INSTRUÇÕES:
a) Transcreva do trecho escolhido tudo o que vai de "Por conta delas" até "sorrir quando choramos.".
b) Responda sim ou não se cada afirmação concorda com o trecho escolhido e cite as palavras exatas do trecho que decidem: (i) as contingências trouxeram quem escreve da capital política à capital do Agreste; (ii) o outro grande amor citado é o "Meu Olinda"; (iii) é possível dominar as contingências.
c) De que série faz parte o trecho escolhido?

====== TRECHO ESCOLHIDO

(Da série: “Ainda não conheci o mundo, mas há quem diga que ele começa em Caruaru”)
Por ELAINE VILAR*
O que seria de nossas vidas sem suas contingências? Essas situações cujo resultado final depende de eventos futuros incertos. Sem elas, estaríamos condicionados a uma existência taticamente orquestrada em busca de metas inabaláveis, a uma monotonia caquética ao ritmo do balanço da rotina ou do pêndulo do relógio.
Por conta delas (as contingências), o frio na barriga, os suores gélidos, o rosto em brasa, todos os demais sintomas do inesperado e do novo ou do velho repaginado, revestido, relido e, nem por isso, apartado de suas diferenças e peculiaridades. Elas escorregam, evaporam e se diluem sem que possamos dominá-las. Ora nos agraciando, ora nos amaldiçoando, vão rebulindo e revirando nosso ser em nós e no mundo, desafiando-nos a correr quando paramos; parar quando corremos; chorar quando sorrimos ou sorrir quando choramos.
Foram essas arteiras que, aos poucos e rapidamente, tal como perdição de virgem, trouxeram-me da capital política à capital do Agreste, juntando um tanto de medo com um muito de vontade. O resultado? Uma coragem voluptuosa, cega e eufórica que, de tão maliciosa, vicia e encanta. Quando se vê, já foi. Está feito para as alegrias ou as desventuras, de acordo com a disposição do coração.
Por conta dessa sedução acoitada pelas contingências aqui estou, nestas terras de Caruaru. Encantada por seu sotaque, seus ares, seus sons, cores e gosto, seu povo e sua aspereza. Quase dominada por uma vontade contida de chamá-la minha ou meu (ô cidade andrógina!), a semelhança do primeiro “eu te amo” dos enamorados. Minhas pupilas dilatadas de paixão por esse “Meu Caruaru”, esperando por seu abraço quente, que parece constrangido pela presença invisível de outro grande amor: o “Meu Recife”.
E assim dividida, silencio essa paixão. Dia após dia, aproveito o cheiro de novidade. Desfruto das manhãs orvalhadas de curiosidade e das noites enluaradas de poesia, apreciadas pelo olhar de viajante, forasteira, desbravadora. Entretanto, aos poucos, as mãos do convívio revelam mazelas, defeitos e vícios escondidos pela paixão pueril de donzela. É nesse casamento aliançado pelo cotidiano que se desvenda o “Meu Caruaru”, acordando em suas cuecas velhas e desbotadas, com mau hálito e mau humor, após uma noite de roncos e flatulências.

============
====== DADOS DE ORIGEM

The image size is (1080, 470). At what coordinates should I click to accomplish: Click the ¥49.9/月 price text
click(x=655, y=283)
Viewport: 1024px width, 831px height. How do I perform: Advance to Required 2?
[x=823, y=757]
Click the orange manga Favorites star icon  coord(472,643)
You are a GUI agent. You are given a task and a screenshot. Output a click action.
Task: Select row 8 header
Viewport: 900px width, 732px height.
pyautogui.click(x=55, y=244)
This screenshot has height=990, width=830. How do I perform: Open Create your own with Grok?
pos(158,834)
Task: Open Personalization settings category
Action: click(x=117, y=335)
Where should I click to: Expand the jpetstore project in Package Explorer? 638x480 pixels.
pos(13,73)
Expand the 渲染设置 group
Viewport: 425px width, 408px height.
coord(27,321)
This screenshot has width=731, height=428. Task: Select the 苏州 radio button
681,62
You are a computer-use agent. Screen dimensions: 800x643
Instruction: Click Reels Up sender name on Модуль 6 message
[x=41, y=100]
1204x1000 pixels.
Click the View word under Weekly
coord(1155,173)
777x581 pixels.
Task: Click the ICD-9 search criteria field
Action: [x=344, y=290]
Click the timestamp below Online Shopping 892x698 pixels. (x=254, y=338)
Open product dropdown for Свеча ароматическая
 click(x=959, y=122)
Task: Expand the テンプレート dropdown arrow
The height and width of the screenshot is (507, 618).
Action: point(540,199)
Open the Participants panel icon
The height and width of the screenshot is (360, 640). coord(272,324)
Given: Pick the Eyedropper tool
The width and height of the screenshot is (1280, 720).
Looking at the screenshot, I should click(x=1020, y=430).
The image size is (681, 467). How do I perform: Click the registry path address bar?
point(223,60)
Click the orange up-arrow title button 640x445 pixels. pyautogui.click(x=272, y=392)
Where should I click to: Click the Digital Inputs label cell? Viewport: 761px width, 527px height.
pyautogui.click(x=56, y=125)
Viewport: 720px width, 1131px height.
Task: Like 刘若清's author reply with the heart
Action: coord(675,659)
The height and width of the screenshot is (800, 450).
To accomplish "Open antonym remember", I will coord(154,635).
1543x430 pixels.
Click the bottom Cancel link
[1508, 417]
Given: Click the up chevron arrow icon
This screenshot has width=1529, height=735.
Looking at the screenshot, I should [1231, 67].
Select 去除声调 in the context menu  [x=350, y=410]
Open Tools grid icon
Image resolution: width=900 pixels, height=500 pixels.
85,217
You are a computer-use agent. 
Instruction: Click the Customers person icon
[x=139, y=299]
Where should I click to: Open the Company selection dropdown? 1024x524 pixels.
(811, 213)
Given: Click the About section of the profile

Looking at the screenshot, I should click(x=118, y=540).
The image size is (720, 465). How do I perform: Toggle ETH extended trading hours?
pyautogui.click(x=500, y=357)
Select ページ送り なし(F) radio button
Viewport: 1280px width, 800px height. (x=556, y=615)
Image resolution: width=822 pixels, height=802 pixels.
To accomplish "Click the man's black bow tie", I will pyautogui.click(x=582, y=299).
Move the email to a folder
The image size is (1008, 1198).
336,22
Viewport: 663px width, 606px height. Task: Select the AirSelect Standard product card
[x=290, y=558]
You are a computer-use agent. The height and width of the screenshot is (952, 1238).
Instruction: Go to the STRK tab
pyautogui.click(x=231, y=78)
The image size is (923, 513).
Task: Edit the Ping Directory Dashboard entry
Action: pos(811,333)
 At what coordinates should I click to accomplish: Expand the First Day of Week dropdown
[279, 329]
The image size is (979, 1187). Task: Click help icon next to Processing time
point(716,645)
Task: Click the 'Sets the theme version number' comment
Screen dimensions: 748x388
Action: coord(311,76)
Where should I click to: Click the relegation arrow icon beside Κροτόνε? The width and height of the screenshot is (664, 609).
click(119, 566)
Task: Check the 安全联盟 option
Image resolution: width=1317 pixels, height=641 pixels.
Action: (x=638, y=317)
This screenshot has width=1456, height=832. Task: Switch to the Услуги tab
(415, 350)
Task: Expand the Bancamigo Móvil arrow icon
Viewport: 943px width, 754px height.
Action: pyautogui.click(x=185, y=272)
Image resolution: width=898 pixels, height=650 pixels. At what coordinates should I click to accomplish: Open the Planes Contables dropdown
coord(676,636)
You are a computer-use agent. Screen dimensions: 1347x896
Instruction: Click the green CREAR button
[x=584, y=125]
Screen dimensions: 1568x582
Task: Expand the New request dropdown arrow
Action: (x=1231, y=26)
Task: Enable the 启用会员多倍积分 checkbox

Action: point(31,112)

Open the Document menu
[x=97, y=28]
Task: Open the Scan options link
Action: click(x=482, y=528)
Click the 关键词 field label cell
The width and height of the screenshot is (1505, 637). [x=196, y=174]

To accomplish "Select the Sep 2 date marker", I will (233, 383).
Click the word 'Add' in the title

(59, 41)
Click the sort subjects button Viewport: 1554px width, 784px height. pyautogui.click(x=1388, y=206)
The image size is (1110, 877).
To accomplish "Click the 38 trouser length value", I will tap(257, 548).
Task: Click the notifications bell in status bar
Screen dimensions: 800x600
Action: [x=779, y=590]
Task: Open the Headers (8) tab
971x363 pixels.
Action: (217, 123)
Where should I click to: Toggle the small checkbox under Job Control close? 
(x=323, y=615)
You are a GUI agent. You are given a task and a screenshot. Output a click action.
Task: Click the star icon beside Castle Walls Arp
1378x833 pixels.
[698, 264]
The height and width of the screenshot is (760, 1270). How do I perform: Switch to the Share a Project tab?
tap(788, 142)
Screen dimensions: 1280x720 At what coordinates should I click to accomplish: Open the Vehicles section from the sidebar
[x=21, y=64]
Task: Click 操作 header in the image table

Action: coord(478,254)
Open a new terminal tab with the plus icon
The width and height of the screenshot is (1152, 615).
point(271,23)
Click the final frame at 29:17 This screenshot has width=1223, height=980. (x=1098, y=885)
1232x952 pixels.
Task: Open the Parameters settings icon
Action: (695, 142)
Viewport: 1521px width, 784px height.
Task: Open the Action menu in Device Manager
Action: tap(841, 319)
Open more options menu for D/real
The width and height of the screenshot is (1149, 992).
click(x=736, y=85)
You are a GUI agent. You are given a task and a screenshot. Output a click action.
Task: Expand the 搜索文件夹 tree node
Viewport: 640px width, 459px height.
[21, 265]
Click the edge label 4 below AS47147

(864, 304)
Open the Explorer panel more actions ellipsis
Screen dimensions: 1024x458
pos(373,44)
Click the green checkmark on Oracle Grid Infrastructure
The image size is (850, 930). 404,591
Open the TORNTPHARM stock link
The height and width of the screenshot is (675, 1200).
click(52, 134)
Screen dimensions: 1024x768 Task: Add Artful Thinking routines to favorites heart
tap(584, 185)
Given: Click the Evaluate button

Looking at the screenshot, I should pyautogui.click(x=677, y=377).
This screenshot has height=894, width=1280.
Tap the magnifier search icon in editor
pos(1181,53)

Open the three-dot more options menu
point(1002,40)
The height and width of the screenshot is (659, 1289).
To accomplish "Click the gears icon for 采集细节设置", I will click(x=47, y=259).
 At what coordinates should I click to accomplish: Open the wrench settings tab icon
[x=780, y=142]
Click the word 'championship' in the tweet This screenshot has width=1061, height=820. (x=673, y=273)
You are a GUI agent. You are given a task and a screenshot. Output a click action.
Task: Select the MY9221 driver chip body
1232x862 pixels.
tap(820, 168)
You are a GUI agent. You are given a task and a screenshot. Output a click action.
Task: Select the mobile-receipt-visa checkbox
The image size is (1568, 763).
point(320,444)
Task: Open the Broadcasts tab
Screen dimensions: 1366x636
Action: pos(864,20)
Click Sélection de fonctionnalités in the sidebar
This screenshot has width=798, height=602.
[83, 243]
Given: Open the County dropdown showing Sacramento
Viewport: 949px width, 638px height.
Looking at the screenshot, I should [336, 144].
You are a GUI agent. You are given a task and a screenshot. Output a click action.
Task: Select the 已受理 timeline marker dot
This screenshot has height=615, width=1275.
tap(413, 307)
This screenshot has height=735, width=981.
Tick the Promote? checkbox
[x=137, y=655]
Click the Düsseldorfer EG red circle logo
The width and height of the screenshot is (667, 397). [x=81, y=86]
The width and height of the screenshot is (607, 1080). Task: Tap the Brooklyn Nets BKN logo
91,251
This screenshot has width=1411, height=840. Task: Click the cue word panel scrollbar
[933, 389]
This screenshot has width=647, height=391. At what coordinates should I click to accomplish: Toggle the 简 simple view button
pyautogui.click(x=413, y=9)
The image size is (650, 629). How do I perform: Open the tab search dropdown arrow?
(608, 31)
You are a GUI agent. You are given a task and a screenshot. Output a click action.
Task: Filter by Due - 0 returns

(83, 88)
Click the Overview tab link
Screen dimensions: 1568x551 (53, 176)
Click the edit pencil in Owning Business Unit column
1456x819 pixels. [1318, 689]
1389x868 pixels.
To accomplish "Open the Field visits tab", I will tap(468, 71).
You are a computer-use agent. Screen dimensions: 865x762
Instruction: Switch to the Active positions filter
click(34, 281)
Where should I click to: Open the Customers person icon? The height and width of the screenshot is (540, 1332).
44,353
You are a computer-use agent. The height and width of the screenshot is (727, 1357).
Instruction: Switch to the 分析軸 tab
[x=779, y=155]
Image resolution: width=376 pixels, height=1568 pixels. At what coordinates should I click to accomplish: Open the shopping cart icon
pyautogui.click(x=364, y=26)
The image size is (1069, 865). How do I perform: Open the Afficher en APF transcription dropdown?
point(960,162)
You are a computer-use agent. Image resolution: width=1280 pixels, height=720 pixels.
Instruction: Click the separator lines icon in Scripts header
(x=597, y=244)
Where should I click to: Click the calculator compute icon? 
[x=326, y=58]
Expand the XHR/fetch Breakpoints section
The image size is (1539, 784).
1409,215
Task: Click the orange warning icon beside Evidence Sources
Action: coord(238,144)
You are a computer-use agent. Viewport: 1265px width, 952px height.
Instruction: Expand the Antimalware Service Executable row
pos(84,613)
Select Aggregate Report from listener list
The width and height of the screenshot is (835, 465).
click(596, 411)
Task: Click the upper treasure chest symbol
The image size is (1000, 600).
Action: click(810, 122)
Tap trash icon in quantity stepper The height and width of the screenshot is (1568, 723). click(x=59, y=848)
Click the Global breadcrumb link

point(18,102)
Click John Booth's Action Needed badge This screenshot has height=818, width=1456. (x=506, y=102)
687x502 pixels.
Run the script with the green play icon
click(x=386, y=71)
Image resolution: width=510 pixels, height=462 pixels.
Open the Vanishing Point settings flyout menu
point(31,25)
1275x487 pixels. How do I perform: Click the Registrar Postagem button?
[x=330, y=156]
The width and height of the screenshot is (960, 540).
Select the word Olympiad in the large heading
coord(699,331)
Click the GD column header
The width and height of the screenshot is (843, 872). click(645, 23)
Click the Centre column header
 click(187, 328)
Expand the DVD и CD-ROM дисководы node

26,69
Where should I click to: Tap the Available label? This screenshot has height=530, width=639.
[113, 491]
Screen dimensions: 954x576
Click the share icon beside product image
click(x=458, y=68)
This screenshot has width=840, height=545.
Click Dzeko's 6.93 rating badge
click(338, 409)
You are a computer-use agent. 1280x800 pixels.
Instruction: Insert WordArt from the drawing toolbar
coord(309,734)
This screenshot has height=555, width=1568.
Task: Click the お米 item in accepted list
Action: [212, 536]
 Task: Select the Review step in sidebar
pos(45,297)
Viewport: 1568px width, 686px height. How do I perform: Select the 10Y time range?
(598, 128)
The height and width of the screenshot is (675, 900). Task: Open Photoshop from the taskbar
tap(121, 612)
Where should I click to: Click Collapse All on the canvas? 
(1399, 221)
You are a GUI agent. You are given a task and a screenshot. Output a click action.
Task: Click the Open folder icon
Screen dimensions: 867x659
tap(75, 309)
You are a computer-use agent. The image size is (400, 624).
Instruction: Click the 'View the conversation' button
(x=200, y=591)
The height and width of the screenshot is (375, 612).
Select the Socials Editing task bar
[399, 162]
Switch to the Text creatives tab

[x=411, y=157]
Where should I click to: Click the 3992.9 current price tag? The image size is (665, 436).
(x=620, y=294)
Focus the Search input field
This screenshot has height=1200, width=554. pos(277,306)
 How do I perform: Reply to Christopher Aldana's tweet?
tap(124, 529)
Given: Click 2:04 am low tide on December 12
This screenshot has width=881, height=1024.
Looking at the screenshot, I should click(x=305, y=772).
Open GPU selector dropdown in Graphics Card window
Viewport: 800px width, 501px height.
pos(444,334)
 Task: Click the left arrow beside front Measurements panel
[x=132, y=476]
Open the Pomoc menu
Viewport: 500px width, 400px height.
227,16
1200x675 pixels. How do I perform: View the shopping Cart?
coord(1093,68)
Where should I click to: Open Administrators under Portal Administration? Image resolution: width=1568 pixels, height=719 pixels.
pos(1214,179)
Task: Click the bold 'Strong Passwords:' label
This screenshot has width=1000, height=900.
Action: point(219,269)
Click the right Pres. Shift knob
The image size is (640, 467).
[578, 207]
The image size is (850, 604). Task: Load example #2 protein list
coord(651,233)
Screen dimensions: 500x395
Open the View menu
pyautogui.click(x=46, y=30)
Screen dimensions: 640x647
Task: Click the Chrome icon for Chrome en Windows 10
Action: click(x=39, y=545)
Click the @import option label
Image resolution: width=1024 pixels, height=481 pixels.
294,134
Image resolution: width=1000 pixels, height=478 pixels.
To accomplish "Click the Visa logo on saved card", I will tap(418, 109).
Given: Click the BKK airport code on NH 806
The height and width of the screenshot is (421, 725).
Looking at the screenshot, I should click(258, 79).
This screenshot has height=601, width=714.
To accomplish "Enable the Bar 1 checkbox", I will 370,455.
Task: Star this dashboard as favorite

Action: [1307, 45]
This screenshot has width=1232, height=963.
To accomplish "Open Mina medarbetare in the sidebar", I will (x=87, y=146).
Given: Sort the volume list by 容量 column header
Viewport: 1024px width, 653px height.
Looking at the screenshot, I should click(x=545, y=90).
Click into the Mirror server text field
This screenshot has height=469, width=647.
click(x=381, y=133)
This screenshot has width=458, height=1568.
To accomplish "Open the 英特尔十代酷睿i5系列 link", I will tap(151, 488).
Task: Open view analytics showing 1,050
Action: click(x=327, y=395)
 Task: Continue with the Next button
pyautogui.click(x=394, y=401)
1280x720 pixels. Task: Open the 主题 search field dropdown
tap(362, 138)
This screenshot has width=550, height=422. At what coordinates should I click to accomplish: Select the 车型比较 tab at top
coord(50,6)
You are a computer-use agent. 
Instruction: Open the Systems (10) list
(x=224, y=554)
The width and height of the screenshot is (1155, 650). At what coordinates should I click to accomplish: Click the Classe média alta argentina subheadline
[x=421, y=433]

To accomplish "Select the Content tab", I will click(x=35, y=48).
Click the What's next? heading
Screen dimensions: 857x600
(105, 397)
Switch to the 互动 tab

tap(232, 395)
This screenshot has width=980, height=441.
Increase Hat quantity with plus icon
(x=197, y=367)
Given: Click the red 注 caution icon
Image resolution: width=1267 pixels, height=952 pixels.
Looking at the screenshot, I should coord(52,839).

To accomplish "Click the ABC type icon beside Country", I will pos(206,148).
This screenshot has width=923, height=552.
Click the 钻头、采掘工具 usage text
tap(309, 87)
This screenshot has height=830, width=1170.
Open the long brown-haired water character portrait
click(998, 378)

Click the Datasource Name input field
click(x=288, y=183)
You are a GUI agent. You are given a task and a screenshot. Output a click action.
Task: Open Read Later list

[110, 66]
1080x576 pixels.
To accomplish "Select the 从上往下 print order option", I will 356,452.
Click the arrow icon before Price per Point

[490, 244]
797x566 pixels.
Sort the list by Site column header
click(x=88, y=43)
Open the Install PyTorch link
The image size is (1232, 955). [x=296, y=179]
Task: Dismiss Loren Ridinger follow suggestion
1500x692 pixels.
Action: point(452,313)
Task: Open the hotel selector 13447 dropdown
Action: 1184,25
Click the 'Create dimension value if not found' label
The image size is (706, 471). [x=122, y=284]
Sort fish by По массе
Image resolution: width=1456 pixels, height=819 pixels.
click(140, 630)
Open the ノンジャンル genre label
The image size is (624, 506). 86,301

============

RESPOSTAS:
a)
Por conta delas (as contingências), o frio na barriga, os suores gélidos, o rosto em brasa, todos os demais sintomas do inesperado e do novo ou do velho repaginado, revestido, relido e, nem por isso, apartado de suas diferenças e peculiaridades. Elas escorregam, evaporam e se diluem sem que possamos dominá-las. Ora nos agraciando, ora nos amaldiçoando, vão rebulindo e revirando nosso ser em nós e no mundo, desafiando-nos a correr quando paramos; parar quando corremos; chorar quando sorrimos ou sorrir quando choramos.

b)
(i) Sim: "trouxeram-me da capital política à capital do Agreste".
(ii) Não: "outro grande amor: o “Meu Recife”".
(iii) Não: "Elas escorregam, evaporam e se diluem sem que possamos dominá-las."

c) Da série "Ainda não conheci o mundo, mas há quem diga que ele começa em Caruaru".